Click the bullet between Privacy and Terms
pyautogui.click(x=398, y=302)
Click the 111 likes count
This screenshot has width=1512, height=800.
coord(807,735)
■ ■ ■ ■
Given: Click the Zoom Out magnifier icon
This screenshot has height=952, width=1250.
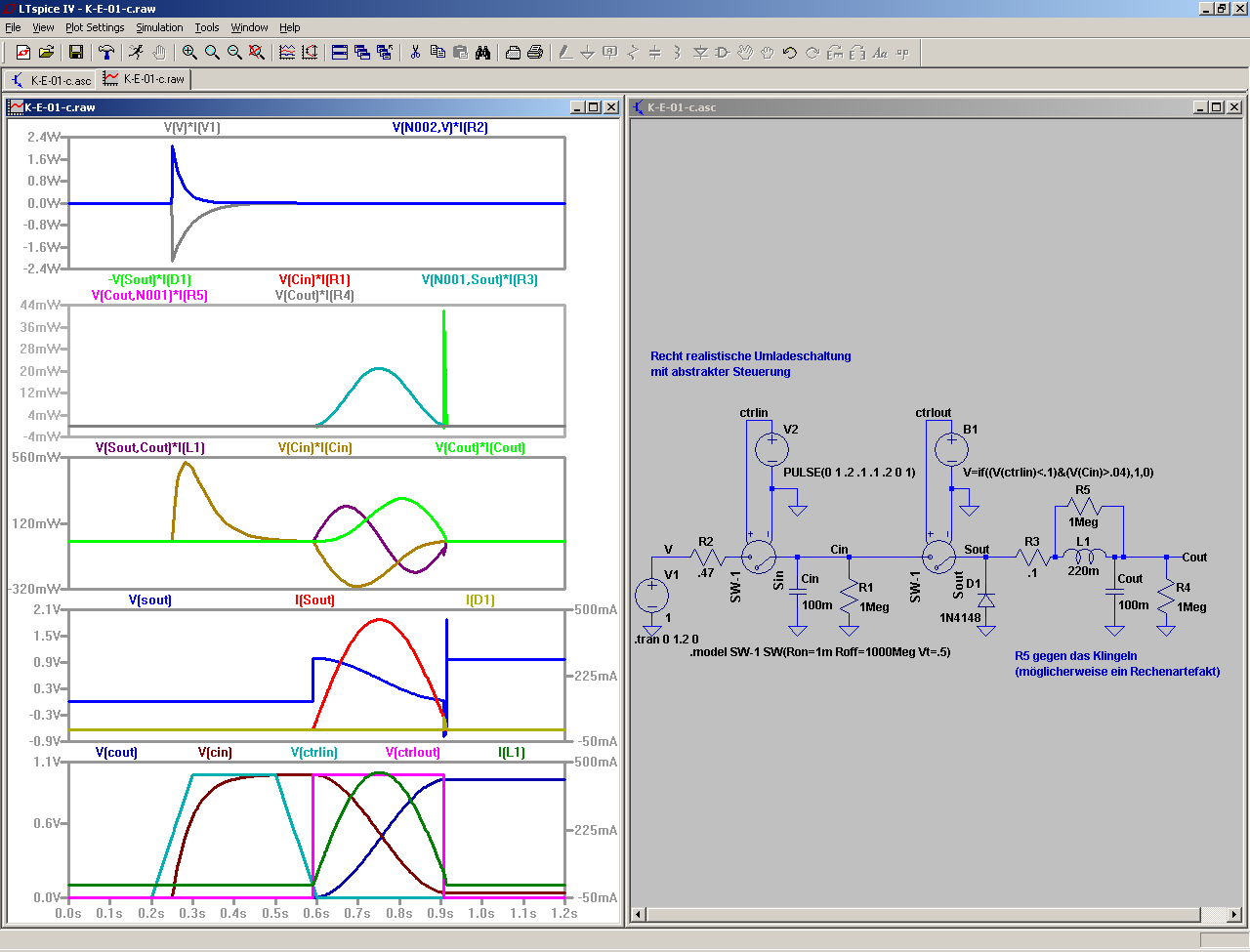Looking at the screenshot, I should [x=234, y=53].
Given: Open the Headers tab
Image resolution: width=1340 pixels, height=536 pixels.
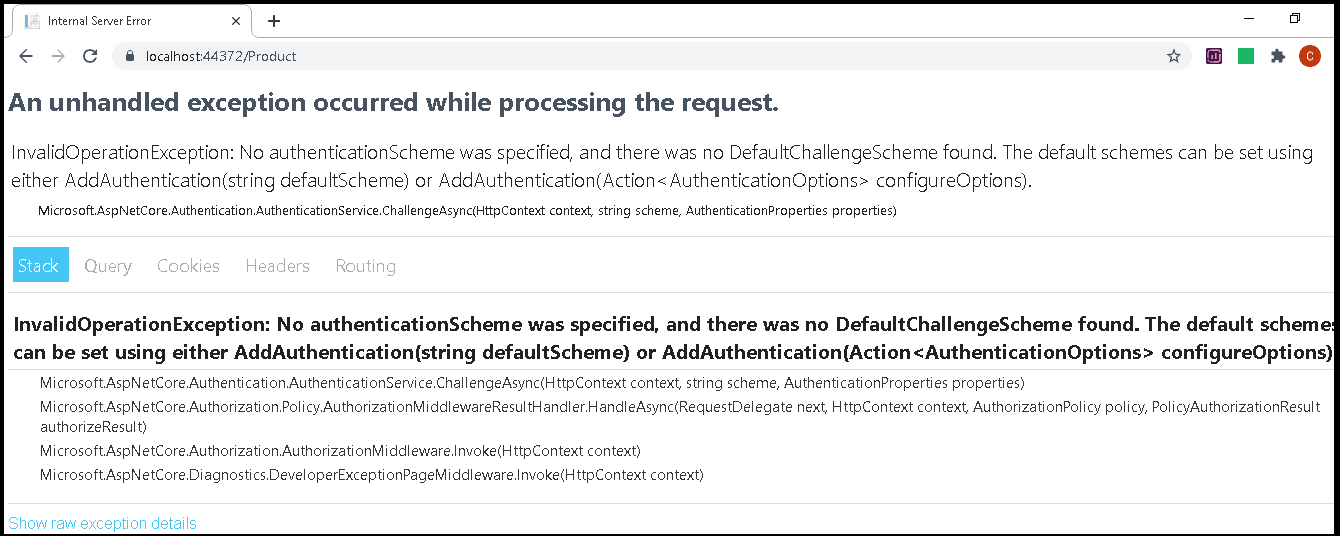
■ ■ ■ ■
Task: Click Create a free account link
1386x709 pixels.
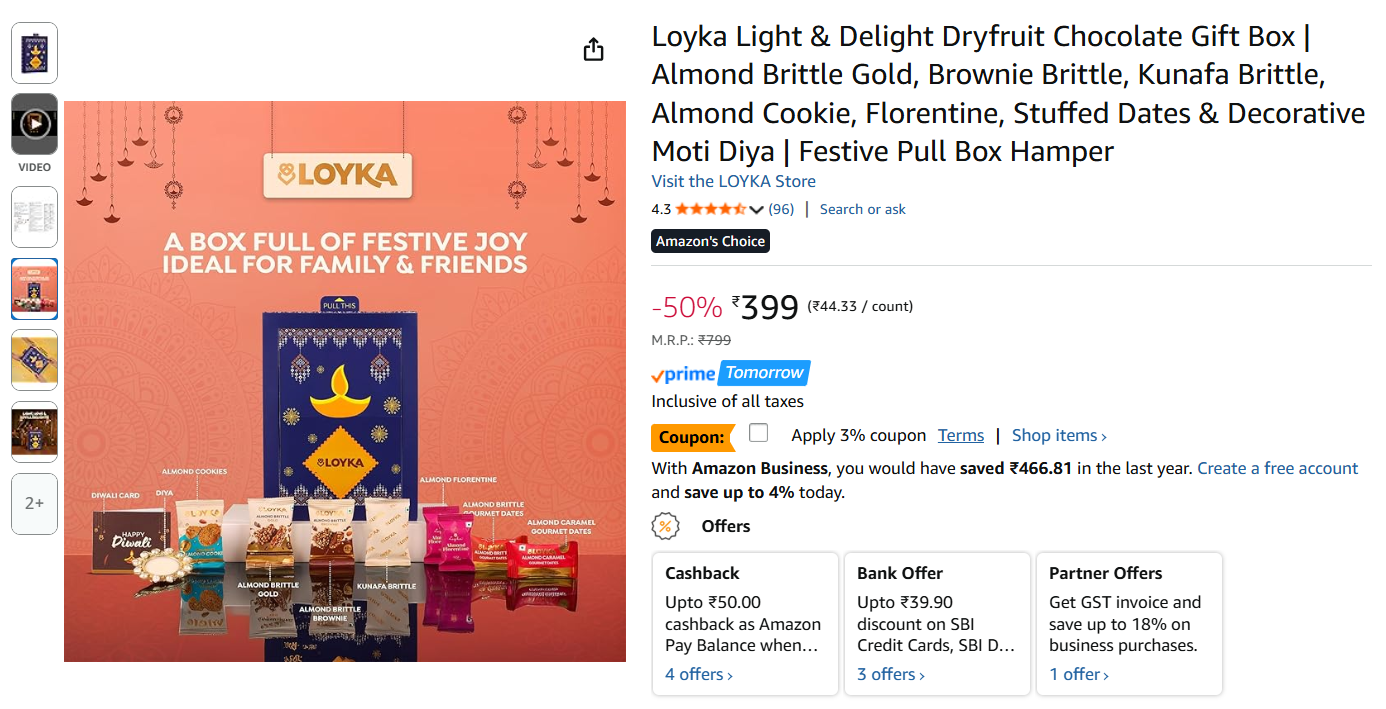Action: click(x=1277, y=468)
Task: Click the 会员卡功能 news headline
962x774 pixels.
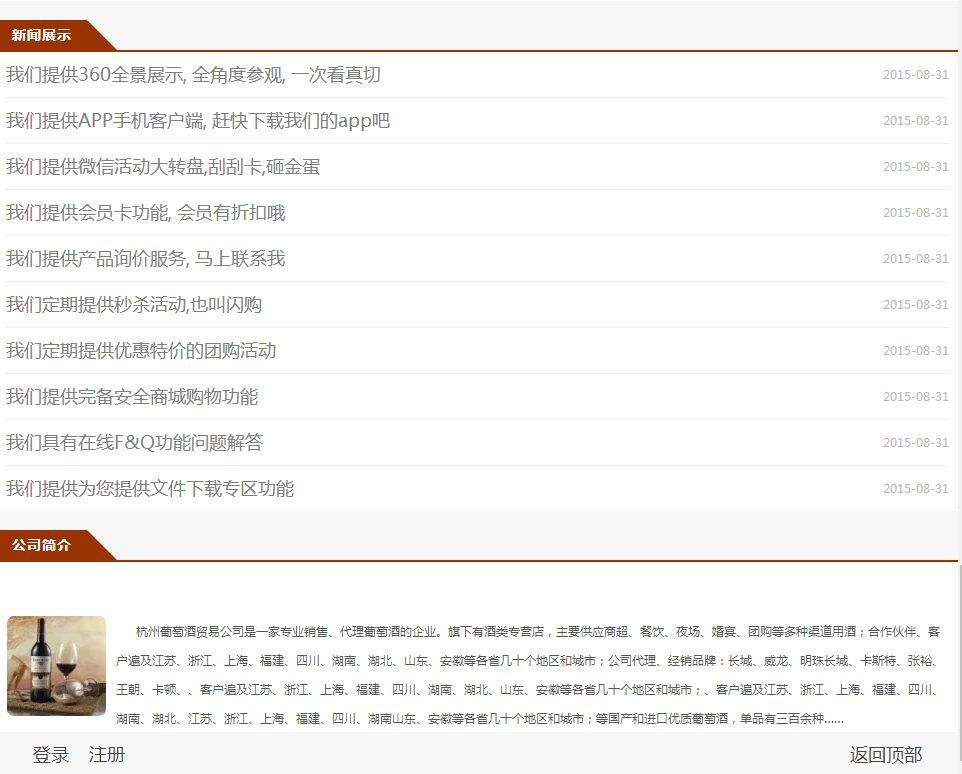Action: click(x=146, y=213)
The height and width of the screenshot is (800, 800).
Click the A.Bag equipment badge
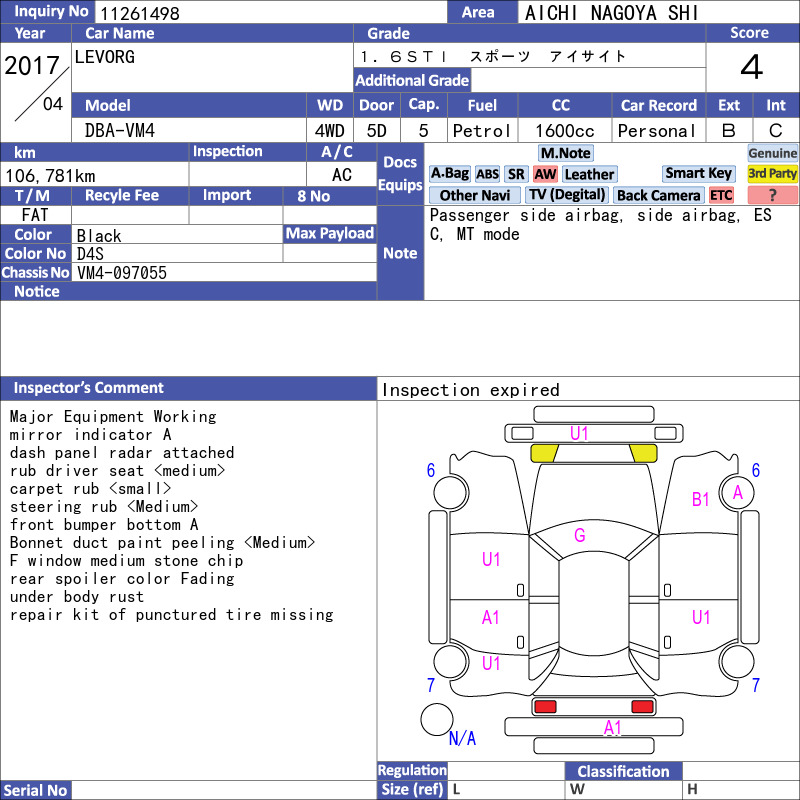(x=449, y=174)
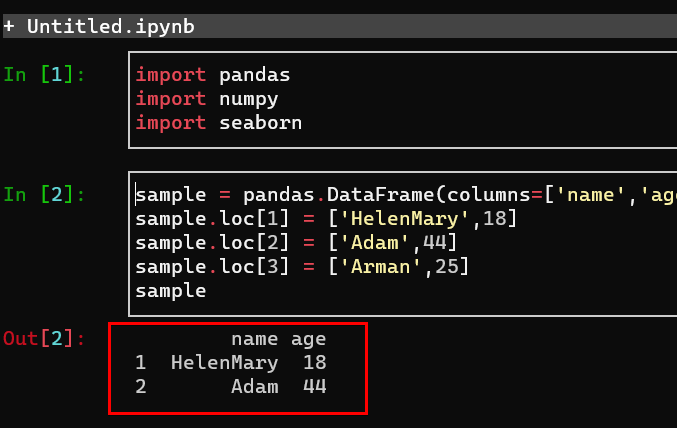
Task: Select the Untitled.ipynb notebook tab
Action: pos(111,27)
■ ■ ■ ■
### WORK INSTRUCTION
Wherever the string "Given" occurs in the records above, copy that line.

### EXERCISE OUTPUT
Given: Click the Zoom Out magnifier icon
Given: Open the Headers tab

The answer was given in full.